The processing method was adapted from C. Fitzgerald et al. [26,27]. Further information regarding the workflow can be found in the appropriate references, cited above. Sample data was exported from LabSolutions (version 4.50 SP1) in the raw file format (.lcd) and imported to MS-DIAL (version 4.90) where it was processed, aligned, and normalized (LOWESS). This resulted in the generation of a Microsoft Excel (version 16.42) spreadsheet containing the normalized peak area intensities for all present features in a batch. This was manually refined by true MS/MS collection, signal-to-noise ratio (S/N), and minimum presence in batch (denoted by Fill%) thresholds before being imported to R for statistical analysis. Simultaneously, the raw LC files (converted to .mgf file format) were run through two Python scripts, using Jupyter Notebook (version 6.3.0), that extracted the MS/MS peak data from each file and amalgamated all the data into one spreadsheet. This data was then carried into RStudio (RStudio–version 2022.07.1, R–version 4.3.2), and statistical analysis was performed with a custom R script. A steroid sulfate searcher function was also created and utilized with the simple ‘if else’ request from the dplyr package against a prearranged list of 26 potential m/z of interest. This element of the script resulted in information collection of possible significant steroid sulfate peaks.

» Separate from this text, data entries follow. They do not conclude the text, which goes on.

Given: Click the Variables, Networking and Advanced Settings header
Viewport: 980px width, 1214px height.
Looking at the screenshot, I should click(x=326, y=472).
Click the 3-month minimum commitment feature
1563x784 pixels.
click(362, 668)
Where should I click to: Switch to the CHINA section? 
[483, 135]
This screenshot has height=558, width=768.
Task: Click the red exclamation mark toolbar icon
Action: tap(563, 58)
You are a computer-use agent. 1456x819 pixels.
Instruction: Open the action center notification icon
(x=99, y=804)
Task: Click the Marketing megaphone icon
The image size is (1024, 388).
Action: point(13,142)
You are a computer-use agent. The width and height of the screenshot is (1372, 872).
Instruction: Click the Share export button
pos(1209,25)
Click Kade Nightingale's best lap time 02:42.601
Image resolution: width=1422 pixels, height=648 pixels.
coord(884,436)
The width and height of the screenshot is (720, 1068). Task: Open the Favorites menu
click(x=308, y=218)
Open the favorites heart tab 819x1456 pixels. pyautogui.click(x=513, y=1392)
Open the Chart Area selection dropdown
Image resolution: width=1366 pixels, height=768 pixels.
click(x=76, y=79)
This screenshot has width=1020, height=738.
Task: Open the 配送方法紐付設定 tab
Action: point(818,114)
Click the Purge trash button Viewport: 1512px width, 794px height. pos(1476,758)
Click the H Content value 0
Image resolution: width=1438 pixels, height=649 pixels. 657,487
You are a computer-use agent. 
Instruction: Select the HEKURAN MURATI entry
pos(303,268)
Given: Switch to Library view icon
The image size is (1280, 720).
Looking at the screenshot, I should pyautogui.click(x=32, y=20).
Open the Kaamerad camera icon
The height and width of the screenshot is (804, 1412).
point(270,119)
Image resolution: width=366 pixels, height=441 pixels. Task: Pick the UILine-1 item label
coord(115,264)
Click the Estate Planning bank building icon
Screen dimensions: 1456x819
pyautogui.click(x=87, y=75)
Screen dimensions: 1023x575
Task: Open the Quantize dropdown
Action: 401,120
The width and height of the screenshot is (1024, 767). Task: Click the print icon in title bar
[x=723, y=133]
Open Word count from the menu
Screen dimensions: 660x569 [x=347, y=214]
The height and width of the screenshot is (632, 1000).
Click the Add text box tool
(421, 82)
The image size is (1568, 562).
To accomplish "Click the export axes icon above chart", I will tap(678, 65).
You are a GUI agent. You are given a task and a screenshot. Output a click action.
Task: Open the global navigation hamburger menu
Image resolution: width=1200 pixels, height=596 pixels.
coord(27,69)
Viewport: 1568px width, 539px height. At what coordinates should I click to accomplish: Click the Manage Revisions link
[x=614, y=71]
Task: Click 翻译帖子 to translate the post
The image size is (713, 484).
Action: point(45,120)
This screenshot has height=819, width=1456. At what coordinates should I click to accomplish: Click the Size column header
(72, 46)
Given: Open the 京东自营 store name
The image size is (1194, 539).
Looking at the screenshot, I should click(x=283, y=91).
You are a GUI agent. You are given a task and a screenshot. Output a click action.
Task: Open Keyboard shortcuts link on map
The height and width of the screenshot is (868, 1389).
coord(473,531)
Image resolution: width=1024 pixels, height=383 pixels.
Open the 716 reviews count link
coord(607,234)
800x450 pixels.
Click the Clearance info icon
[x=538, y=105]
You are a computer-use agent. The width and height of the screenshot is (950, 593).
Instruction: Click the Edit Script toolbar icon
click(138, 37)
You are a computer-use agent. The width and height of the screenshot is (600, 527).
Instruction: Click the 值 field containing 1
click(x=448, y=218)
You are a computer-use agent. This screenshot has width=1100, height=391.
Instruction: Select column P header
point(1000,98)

In addition to the above workflow, the results from the steroid sulfate searcher function were analyzed in MetaboAnalyst 6.0 (https://www.metaboanalyst.ca, accessed on 3 September 2024) using the Biomarker Analysis tool to determine key features for differentiation between the oral and IM groups. A random forest classification model was then tested on five selected features.

5. Conclusions

A metabolomic approach to the differentiation of two equine administration routes of the steroidal progestin altrenogest was investigated. Liquid chromatography high-resolution mass spectrometry analysis of equine urine samples found five sulfated compounds with the potential to differentiate between oral and intramuscularly injected altrenogest administration using a random forest classification model. Using estrone sulfate, testosterone sulfate, 2-methoxyestradiol sulfate, pregnenolone sulfate, and cortisol sulfate, the best model results gave an AUC score of 0.965 with a confidence level of 95% (between 0.931 and 0.995). These compound identifications were confirmed with assistance from the Shimadzu Insight Explore Assign feature, as well as MS/MS spectrum and retention time matching with purchased and synthesized reference standards.